FarmerLink is but one example of the potential of digital technology and data to end poverty and hunger at a time when new approaches are urgently needed. Today, the smart use of digital data and other related technologies should be made core to every major initiative and successful pilot initiatives should be scaled up to reach millions. At the same time, it is essential to have in place policy frameworks that protect individuals and support social good.
Such approaches are rapidly transforming industry after industry around the world. But they have yet to be embraced in the fight against poverty—and that fight is at a pivotal moment. After 25 years of progress, which saw nearly one billion people exit extreme poverty, the global rate of poverty reduction has slowed from about 1 percent a year to as low as 0.5 percent. More alarming, poverty is rising in Africa and now stands at 41 percent. Meanwhile, global hunger is near a ten-year high, with one out of every nine persons chronically hungry.
Critical to helping is understanding. Yet we know surprisingly little about the needs and opportunities of those living in extreme poverty, 70 percent of whom are smallholder farmers and their families. Digital data flows—facilitated by mobile phones, smart programs and powerful partnerships—allow us to understand the individual circumstances, behaviors and motivations of the poor.
Just as with the data wizardry at Amazon and Facebook, data about and exchanged with poor people is both individual and scalable. Data analytics allow us to use that information to develop targeted services and products that empower poor people to make better decisions on the right technical and financial support, investments and market engagements.
Opportunities to accelerate the fight against poverty apply not only to agriculture, but also in health, citizen agency and many other key areas for the poor. These can be applied across the landscapes of aid, social investment, government service and humanitarian relief.
As an example, the combination of big data and precision mapping recently enabled researchers to map the hot spots of child mortality from diarrhea across Africa, where it is the third leading cause of death and disease in children. The study found that more than half of these deaths occurred in just 55 of 782 government jurisdictions—allowing national health systems to target their interventions to save lives.

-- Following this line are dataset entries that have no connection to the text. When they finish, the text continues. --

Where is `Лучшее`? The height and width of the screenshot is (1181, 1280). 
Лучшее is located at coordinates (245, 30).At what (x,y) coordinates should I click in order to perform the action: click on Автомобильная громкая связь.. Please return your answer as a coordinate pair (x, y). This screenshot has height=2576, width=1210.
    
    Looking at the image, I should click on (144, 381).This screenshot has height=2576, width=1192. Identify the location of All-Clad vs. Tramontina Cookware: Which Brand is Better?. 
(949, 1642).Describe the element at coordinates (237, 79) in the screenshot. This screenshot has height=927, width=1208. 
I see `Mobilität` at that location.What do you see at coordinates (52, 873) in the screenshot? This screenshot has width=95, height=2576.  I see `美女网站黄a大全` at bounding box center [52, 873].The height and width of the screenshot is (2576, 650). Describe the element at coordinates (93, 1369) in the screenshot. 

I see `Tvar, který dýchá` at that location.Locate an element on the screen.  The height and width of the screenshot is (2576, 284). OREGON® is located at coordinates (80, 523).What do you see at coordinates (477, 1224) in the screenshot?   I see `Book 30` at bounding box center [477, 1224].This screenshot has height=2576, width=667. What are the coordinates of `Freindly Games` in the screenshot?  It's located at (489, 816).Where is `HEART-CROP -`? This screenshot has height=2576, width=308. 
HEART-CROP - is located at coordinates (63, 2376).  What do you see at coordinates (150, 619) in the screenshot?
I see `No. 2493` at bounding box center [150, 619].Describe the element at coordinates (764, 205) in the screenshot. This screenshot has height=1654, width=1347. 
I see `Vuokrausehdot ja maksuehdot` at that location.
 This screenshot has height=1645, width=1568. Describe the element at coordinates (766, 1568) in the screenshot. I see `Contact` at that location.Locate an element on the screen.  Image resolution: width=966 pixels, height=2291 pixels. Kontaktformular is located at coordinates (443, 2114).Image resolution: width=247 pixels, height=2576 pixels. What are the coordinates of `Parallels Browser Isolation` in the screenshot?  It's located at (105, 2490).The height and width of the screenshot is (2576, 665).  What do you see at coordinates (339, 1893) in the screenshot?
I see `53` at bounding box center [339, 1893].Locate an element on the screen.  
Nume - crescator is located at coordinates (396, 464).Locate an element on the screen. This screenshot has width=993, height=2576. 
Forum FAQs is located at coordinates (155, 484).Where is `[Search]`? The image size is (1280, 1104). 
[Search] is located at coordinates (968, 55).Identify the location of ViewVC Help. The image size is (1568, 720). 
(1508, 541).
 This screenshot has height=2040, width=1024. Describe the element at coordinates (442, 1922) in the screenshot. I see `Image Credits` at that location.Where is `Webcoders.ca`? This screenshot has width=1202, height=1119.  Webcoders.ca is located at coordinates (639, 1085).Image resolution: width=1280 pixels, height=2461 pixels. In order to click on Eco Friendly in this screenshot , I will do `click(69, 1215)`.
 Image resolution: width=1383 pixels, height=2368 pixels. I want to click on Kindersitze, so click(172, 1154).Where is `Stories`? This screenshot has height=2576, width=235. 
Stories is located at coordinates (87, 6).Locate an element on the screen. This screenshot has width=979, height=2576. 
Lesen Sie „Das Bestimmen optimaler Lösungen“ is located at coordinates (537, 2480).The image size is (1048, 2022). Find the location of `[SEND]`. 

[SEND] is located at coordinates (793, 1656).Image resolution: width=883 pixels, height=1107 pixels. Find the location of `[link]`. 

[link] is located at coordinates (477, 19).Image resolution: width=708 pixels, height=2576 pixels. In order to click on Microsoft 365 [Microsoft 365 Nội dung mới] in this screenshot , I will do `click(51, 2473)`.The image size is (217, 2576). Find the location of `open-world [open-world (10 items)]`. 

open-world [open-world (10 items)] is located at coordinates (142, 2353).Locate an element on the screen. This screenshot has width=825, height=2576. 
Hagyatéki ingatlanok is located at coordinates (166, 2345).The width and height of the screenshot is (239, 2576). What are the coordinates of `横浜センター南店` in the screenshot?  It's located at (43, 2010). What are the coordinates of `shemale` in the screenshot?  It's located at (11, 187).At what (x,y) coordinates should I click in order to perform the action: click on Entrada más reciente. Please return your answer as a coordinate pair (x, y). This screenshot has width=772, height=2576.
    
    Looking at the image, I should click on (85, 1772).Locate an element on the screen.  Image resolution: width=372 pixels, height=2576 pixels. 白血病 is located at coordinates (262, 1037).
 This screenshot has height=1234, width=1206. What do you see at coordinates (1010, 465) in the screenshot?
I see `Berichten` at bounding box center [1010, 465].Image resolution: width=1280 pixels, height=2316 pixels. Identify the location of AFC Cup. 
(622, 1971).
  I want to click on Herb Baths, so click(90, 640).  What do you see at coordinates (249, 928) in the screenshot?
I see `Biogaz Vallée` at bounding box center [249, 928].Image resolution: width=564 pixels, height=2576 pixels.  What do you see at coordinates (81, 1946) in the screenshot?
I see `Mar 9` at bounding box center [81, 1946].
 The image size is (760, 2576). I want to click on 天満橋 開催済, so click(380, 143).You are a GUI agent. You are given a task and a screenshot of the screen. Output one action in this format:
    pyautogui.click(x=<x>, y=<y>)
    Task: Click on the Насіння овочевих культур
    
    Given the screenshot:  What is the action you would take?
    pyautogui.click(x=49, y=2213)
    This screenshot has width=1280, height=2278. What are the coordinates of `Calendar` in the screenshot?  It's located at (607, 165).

Need for a global framework
Even as the number of pilots and even large-scale applications of digital technologies and data for social good grows, a major gap must be addressed. The private and public sectors must agree upon a global framework for digital data that protects clients and promotes human development as a common good.
Such frameworks are emerging, with varying results. The United States has adopted a market-based approach in which data is primarily used for private gain, with limited protections of privacy rights or applications to social good. Europe has adopted an activist approach with established rules for client consent, intended to protect the privacy and rights of clients and subjects of data collection.
China’s state-led approach relies on central control and censorship but can also leverage the greater common good. For example, it has used data to benefit the country’s 200 million farmers through its national fertilizer database. Data analysis led to changes in farm practices that achieved zero growth in fertilizer use, while increasing farm productivity and reducing environmental degradation.
Meanwhile, India officially views digital information as a public good and a private right, according to Nandan Nilekani, Chair of the Unique Identification Authority in India. Data—owned by clients and shared with their consent—is associated with their Unique Identification (or Aadhar) number. In combination with other digital systems, Aadhar enables citizens to access government and financial services online, potentially extending financial inclusion to India’s poorest. This approach intends to balance the interests of the state, the private sector and the clients.
Digital data opens up the connections and the understanding we need to help second billion out of poverty. The troves of data already being collected—including on the world’s poor—need to be ethically handled, while future development programs that responsibly leverage data could offer opportunities to reach the global goals of zero poverty and zero hungry in record time.